◆ SELECTED EXTRACT:
Sequencing giant Illumina has used the J.P. Morgan Healthcare Conference as a platform to launch its newest – and most affordable – DNA sequencing system. The iSeq 100 Sequencing System has a list price of $19,900 making it an affordable option for research labs across the country.
“For under $20,000, any researcher can have access to the accuracy of an Illumina sequencer in their lab,” said Francis deSouza, President and Chief Executive Officer at Illumina in a press release about the launch. “The iSeq 100 offers robustness and reliability for a broad range of applications ranging from germline and somatic tumor profiling to 16S microbial analysis and targeted gene expression.”
The iSeq 100 next generation sequencing (NGS) system is less than half the price of Ilumina’s MiniSeq, which is priced around $50,000.
The company credits “an entirely different configuration” of their proprietary sequencing by synthesis (SBS) chemistry and its metal-oxide-semiconductor (CMOS) detection technology as a driver behind the device’s lower cost. Still, Illumina explains that lower price doesn’t come at the expense of data accuracy.
The iSeq 100 measures one cubic foot in size making it a compact instrument capable of fitting into small lab spaces. While Illumina says the device has a wide range of applications, the company believes the most likely use of the next generation sequencer will be in the study of bacteria and viruses in non-diagnostic research labs.
“The addition of the iSeq 100 has great potential to transform infectious disease surveillance,” said Dr. Pardis Sabeti, Professor of Immunology and Infectious Disease at Harvard T.H. Chan School of Public Health and a Broad Institute Member. “We anticipate that our lab researchers will use it to focus on infectious disease monitoring.
“We have seen examples of how Illumina benchtop systems, like the MiSeq, were instrumental in understanding and addressing disease outbreaks. We believe the accuracy of the iSeq 100, coupled with the low cost and small footprint, will allow us to introduce NGS capability where it is needed most.”
Labs can start ordering their sequencers now and Illumina has said it will begin shipping these instruments in the first quarter of this year.

◆ GIVEN RECORDS:

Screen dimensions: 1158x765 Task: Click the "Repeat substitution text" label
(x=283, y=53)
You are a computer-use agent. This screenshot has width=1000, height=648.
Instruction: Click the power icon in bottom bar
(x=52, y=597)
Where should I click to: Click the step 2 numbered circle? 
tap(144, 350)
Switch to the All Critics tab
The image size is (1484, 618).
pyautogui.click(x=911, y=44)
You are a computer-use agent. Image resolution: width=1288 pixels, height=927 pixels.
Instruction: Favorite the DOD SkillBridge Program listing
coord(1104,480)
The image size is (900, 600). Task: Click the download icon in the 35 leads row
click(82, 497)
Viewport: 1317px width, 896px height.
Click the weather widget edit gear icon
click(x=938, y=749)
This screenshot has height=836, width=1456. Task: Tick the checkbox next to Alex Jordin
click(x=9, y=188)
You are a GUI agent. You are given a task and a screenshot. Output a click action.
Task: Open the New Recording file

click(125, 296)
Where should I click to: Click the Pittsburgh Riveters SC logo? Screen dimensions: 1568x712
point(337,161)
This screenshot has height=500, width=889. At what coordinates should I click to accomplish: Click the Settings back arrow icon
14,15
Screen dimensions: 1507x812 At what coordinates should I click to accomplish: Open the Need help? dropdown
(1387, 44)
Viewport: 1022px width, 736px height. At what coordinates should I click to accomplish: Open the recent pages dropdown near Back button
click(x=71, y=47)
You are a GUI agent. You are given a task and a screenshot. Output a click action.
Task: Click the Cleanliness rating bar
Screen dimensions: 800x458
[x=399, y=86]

◆ TASK SET:
• 1. What list price does the iSeq 100 article give for the iSeq 100 Sequencing System?
• 2. Rewrite the iSeq 100 article between "The iSeq 100 next" and "non-diagnostic research labs.", inclusive, with "compact" changed to "portable".
These lines have nothing to do with the iSeq 100 article.

◆ RESULTS BY TASK:
• 1. $19,900

• 2.
The iSeq 100 next generation sequencing (NGS) system is less than half the price of Ilumina’s MiniSeq, which is priced around $50,000.
The company credits “an entirely different configuration” of their proprietary sequencing by synthesis (SBS) chemistry and its metal-oxide-semiconductor (CMOS) detection technology as a driver behind the device’s lower cost. Still, Illumina explains that lower price doesn’t come at the expense of data accuracy.
The iSeq 100 measures one cubic foot in size making it a portable instrument capable of fitting into small lab spaces. While Illumina says the device has a wide range of applications, the company believes the most likely use of the next generation sequencer will be in the study of bacteria and viruses in non-diagnostic research labs.